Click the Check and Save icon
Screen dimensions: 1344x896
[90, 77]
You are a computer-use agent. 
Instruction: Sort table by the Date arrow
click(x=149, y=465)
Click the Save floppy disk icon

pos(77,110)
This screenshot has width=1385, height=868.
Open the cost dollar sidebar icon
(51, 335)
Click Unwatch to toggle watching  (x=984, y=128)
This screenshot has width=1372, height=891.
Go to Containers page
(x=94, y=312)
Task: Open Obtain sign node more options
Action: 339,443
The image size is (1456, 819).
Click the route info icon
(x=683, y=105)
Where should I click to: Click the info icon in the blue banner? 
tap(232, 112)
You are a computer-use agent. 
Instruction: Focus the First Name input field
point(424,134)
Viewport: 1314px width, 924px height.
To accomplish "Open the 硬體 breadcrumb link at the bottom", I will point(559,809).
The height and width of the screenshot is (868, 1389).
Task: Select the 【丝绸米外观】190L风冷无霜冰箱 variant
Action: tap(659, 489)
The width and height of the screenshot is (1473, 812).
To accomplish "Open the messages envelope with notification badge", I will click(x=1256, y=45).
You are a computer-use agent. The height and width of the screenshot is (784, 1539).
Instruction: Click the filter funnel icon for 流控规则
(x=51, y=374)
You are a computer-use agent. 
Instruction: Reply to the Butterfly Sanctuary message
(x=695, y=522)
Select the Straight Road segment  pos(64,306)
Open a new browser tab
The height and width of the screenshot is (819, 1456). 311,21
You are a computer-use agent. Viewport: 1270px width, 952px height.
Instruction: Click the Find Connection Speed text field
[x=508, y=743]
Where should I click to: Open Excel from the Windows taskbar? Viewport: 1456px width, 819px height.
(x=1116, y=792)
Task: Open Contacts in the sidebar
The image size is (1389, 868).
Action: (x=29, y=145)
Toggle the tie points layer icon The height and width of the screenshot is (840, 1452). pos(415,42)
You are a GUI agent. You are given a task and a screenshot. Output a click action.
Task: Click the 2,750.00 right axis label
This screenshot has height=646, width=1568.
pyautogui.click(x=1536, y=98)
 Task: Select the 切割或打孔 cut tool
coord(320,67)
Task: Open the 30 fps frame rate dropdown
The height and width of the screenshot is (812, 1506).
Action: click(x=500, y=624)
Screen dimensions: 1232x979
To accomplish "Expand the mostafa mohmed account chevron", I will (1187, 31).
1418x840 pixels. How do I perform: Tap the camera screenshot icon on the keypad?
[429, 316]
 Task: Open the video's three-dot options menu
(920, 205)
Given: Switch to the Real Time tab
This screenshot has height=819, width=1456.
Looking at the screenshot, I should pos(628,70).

· · · · ·

**Goal of the exercise**
Please write out, exactly as they appear above, only the lines in the stretch from the line with "Where should I click to: Open" through the line with "Given: Switch to the Real Time tab".

**Reply to the exercise**
Where should I click to: Open Excel from the Windows taskbar? Viewport: 1456px width, 819px height.
(x=1116, y=792)
Task: Open Contacts in the sidebar
The image size is (1389, 868).
Action: (x=29, y=145)
Toggle the tie points layer icon The height and width of the screenshot is (840, 1452). pos(415,42)
You are a GUI agent. You are given a task and a screenshot. Output a click action.
Task: Click the 2,750.00 right axis label
This screenshot has height=646, width=1568.
pyautogui.click(x=1536, y=98)
 Task: Select the 切割或打孔 cut tool
coord(320,67)
Task: Open the 30 fps frame rate dropdown
The height and width of the screenshot is (812, 1506).
Action: click(x=500, y=624)
Screen dimensions: 1232x979
To accomplish "Expand the mostafa mohmed account chevron", I will (1187, 31).
1418x840 pixels. How do I perform: Tap the camera screenshot icon on the keypad?
[429, 316]
 Task: Open the video's three-dot options menu
(920, 205)
Given: Switch to the Real Time tab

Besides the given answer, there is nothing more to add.